A Duas Rodas tem 1 068 colaboradores na matriz, em Jaraguá do Sul (SC). Na área de pesquisa e desenvolvimento, são 116, dos quais 15 optaram pela carreira em Y. “Em média, eles têm 16 anos de experiência e, para optar pela carreira em Y, precisam cumprir requisitos de formação, desenvolvimento e performance”, diz Azevedo.
Em alguns casos, a manutenção de bons especialistas depende fundamentalmente do bom relacionamento entre a chefia e a equipe. Recentemente, um concorrente tentou atrair os oito médicos de uma mesma equipe do laboratório paulistano de análises clínicas Salomão & Zoppi. “Foi a gestão individual por parte do líder dessa equipe que conseguiu segurar sete deles”, diz o médico Luís Salomão, sócio do laboratório.

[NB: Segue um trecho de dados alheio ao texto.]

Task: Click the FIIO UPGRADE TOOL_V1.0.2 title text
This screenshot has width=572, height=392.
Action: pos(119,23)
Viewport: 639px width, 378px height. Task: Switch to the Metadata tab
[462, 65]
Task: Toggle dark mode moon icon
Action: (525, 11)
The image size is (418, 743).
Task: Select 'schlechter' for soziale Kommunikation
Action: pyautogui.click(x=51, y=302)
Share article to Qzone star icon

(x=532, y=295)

No Salomão & Zoppi, cada divisão conta com seu próprio líder de gestão de pessoas — um médico sênior —, que tem participação nos lucros e autonomia em sua área para negociar salários. “Cada uma das seis áreas tem um líder, que é um médico de notório saber, respeitado por seu grupo e pela comunidade médica brasileira. Por isso, ele consegue agregar sua equipe e atender à demanda individual de seu pessoal”, diz Salomão.